What to work on
Your answer must consist solely of the lines from the one containing "Click the edit pencil icon in header toolbar" through the last line of the records below, reproduced exactly, with all pictures omitted.

Start of Material for this exercise

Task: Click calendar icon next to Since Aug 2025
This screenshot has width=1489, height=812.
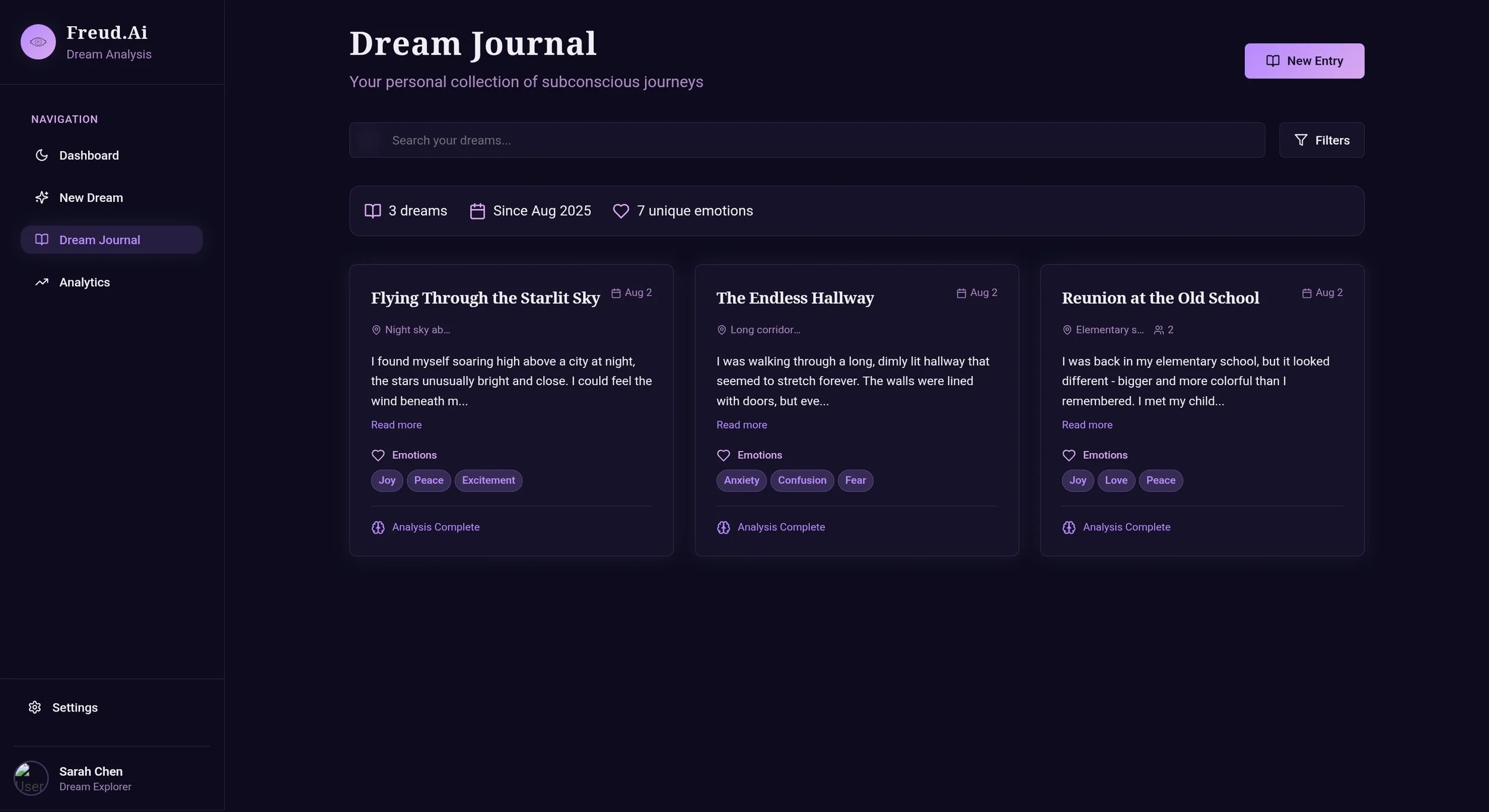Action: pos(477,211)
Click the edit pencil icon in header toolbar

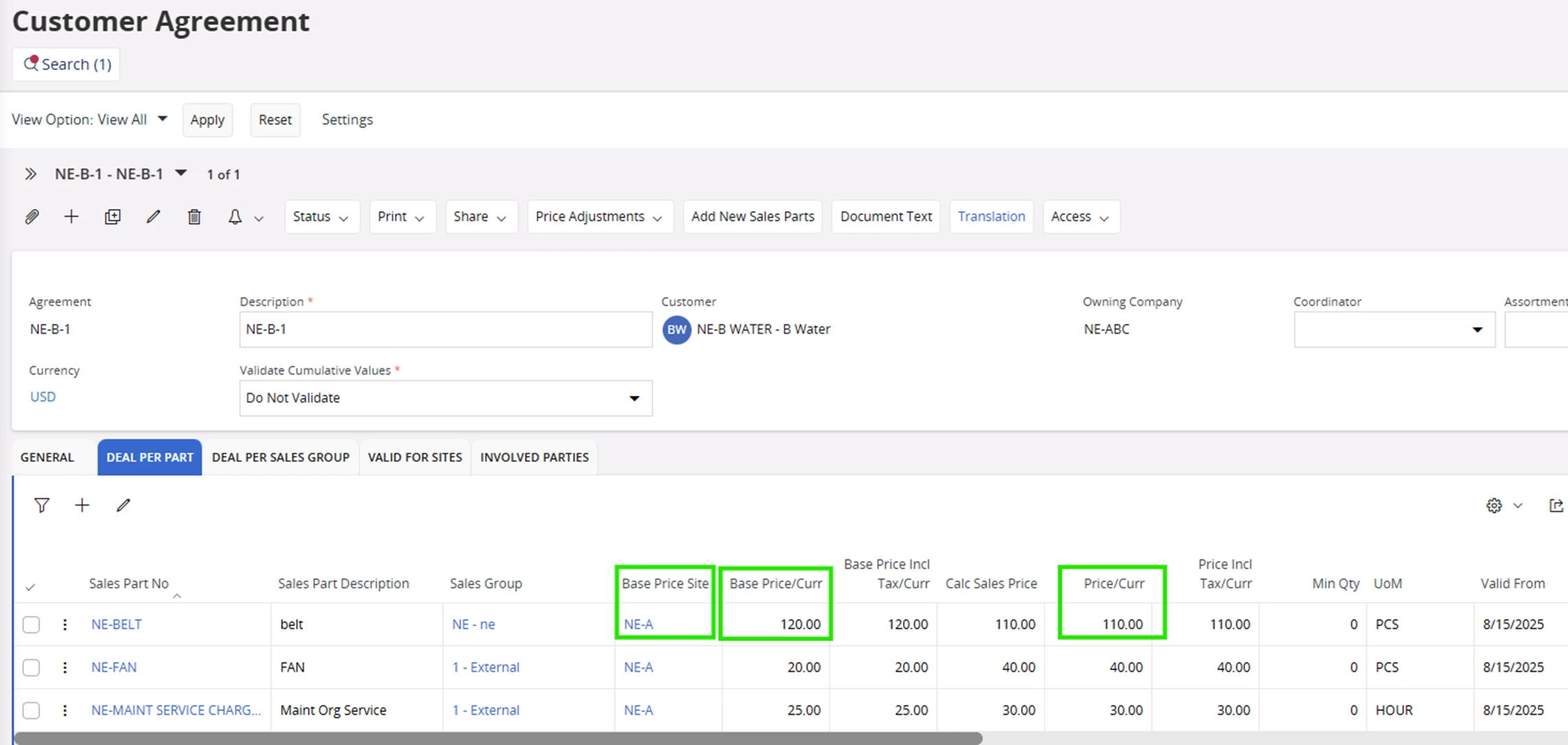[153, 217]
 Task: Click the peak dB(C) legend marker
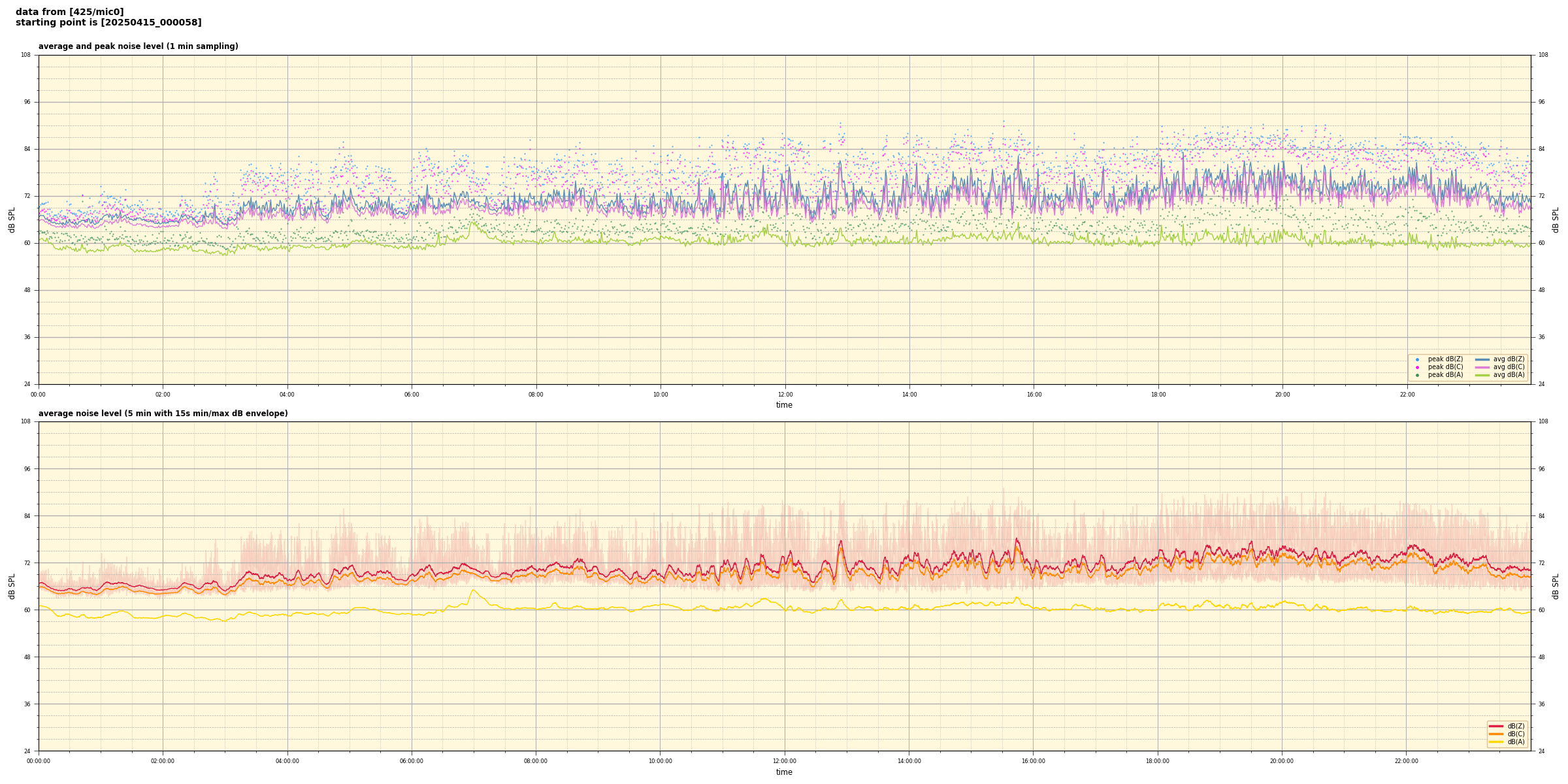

End of Material for this exercise

Result
Click the edit pencil icon in header toolbar

[153, 217]
 Task: Click the peak dB(C) legend marker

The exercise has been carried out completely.